Stainless steel is the perfect material for commercial kitchens or hospital environments because of it's ability to withstand extremes in temperature which can range from as low as Liquid Nitrogen to temperatures well above boiling point. Stainless steel surfaces should be wiped over with a soft cloth that has been soaked in warm soapy water. Always follow this by wiping over the surface with a cloth dampened with clean water.
Finally dry the surface with a fresh clean soft cloth.
Following the grain will lesson the chances of scratching or smudging the surface and using the dry cloth will rid the surface of any streaky wash marks.
Rubbing or scrubbing against the grain can damage the surface and create scratches which can attract dirt and grime and this in turn can cause corrosion spots to appear. Always avoid using steel wool, course fabrics and abrasive cleaning products as they will scratch and permanently damage the metal surface.
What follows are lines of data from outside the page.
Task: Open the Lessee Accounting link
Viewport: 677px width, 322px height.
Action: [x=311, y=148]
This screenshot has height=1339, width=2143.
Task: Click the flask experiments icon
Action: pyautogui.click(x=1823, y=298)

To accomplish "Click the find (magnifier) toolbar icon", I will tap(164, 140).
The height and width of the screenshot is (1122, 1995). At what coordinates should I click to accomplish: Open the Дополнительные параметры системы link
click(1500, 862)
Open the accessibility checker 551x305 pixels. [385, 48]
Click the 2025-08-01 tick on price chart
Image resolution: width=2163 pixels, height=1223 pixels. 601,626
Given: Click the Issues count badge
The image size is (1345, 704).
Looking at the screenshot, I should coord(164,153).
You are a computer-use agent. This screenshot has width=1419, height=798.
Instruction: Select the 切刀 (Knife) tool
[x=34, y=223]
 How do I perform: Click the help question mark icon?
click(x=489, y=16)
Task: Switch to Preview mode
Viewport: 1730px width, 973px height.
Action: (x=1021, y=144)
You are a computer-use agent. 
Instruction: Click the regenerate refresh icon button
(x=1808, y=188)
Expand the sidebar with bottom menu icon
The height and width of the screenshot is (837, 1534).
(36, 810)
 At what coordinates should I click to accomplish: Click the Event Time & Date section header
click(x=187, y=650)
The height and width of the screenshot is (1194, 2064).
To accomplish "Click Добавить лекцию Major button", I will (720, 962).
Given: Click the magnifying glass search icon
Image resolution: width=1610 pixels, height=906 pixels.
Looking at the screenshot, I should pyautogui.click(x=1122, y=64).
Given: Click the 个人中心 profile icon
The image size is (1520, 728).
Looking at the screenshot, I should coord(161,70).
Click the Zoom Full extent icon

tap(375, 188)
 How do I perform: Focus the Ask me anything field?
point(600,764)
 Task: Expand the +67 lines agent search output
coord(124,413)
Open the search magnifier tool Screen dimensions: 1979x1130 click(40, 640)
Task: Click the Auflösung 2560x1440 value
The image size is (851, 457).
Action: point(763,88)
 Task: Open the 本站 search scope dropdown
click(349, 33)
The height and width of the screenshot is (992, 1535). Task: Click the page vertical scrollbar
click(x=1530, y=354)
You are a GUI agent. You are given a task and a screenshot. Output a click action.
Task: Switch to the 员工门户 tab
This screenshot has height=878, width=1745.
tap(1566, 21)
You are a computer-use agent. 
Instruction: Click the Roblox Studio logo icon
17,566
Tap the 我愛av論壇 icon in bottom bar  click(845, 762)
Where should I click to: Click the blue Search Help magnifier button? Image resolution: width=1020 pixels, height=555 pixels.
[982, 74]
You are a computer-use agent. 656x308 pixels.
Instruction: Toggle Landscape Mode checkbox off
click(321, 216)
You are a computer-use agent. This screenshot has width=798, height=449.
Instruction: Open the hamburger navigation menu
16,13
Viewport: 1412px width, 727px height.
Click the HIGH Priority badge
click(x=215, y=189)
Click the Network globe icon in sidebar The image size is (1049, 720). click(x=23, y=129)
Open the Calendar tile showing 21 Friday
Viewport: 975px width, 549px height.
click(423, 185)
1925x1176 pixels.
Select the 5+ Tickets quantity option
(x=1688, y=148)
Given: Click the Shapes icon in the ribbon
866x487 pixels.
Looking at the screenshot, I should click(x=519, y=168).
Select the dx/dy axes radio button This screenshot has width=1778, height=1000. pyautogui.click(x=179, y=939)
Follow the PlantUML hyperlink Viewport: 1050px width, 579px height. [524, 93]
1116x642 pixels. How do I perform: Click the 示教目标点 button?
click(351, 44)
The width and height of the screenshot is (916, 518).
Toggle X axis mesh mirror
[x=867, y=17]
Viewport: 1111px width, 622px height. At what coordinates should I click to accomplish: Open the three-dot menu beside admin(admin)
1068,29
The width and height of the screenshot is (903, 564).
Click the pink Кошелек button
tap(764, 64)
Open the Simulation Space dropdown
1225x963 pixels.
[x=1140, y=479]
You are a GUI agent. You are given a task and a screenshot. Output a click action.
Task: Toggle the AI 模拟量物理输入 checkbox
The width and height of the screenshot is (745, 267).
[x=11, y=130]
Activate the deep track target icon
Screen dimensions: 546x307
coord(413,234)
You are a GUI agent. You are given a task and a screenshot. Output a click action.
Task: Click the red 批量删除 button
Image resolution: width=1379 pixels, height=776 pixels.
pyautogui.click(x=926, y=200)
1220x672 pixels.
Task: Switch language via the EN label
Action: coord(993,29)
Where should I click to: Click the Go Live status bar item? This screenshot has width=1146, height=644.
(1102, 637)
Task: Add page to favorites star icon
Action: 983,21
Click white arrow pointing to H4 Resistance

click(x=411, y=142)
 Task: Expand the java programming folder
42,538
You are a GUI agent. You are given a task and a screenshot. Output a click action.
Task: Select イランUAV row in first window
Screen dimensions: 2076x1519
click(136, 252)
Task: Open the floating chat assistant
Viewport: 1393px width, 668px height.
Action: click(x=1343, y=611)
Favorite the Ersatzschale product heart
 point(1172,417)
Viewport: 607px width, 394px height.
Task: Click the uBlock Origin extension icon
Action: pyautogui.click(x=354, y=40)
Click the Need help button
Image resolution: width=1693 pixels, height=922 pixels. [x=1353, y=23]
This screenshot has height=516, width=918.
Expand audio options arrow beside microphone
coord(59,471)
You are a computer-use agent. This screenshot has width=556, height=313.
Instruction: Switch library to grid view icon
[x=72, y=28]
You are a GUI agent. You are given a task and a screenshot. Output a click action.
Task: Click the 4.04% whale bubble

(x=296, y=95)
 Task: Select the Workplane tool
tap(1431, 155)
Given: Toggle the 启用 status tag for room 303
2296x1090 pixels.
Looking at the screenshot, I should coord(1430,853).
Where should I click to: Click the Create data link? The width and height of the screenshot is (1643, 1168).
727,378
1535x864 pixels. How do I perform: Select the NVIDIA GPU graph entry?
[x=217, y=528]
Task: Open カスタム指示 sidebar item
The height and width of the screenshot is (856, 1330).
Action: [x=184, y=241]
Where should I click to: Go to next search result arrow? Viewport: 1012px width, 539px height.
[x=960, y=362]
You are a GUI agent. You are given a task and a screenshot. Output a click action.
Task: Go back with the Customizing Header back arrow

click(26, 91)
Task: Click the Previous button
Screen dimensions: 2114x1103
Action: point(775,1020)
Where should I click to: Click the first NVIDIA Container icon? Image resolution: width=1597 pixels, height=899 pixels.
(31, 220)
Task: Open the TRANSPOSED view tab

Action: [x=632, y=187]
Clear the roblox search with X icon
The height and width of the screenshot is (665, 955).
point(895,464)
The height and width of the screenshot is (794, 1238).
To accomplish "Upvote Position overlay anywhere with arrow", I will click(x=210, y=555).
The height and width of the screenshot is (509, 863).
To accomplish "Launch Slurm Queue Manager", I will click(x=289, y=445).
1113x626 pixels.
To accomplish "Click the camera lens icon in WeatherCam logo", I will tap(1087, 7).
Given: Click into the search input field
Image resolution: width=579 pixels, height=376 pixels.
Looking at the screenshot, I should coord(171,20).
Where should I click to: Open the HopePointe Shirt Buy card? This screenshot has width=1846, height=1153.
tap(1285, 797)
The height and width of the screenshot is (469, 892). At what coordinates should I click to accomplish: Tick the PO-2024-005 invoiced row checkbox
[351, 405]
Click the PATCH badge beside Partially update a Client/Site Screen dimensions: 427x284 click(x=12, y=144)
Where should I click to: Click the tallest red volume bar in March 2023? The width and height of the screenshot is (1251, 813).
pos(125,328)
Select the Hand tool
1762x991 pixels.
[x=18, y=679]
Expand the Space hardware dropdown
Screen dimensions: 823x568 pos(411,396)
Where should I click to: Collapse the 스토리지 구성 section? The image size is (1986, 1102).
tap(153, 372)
Stainless steel is the general name for a number of different steels used primarily because of their corrosion resistance. All stainless steels share a minimum percentage of 10.5 per cent chromium. It is this element that reacts with the oxygen in the air to form a complex chrome-oxide surface layer that is invisible but strong enough to prevent further oxygen from "staining" (rusting) the surface. We use different grades of stainless steel in our manufacturing process.
The difference between 304 and 316 stainless steel is that 304 contains 18 per cent chromium and 8 per cent nickel where-as 316 contains 16 per cent chromium, 10 per cent nickel and 2 per cent molybdenum. The "moly" is added to help resist corrosion to chlorides (like sea water and de-icing salts.
Substances that can harm stainless steel
Certain foods, when left for prolonged periods, can cause pitting and corrosion. Examples are citric fruit juices, salt, vinegar, mustard, pickles, and mayonnaise (even used teabags can leave hard to remove stains). Bleaches containing hypochlorite will attack stainless steel and cause pitting and staining and acids can harm stainless steel (e.g photographic developer and denture cleansers).
If any of these substances come into contact with your stainless steel you should wash them away immediately with clean warm water.
Wet the surface with an oxalic based cleaner or if very stubborn a 10 per cent nitric acid. These must be used very carefully and always follow the manufacturer's instructions. It is very important to neutralise the acid so then rinse with a diluted sodium bicarbonate solution ( baking powder ), rinse with clean cold water and wipe dry. This treatment may need to be repeated, depending on the severity of the rust staining.
More stubborn stains
Wash with a mild cream cleaning agent, rubbing in the direction of the visible surface structure, rinse with clean cold water, and wipe dry.
Polishing stainless steel surfaces
3M Do have a stainless steel polish in a can and we recommend 3M High Performance Cleaning cloth [You can order this from Lazco] Another option available from Lazco for wiping a stainless steel surface is Shellite - this will leave the surface clean, dry and streak free but will not remove some stubborn grime and stains.
Always rinse well with clean water all food preparation surfaces.
Stainless steel can be polished back to it's original finish with the correct polishing materials, however this is a process that takes some time and experience to end up with the desired finish and can not be done to only patches of a surface because it will show up and look undesirable. If a stainless steel surface needs to be re-polished it is recommended that professional help be sort to be shown the process or have the process carried out.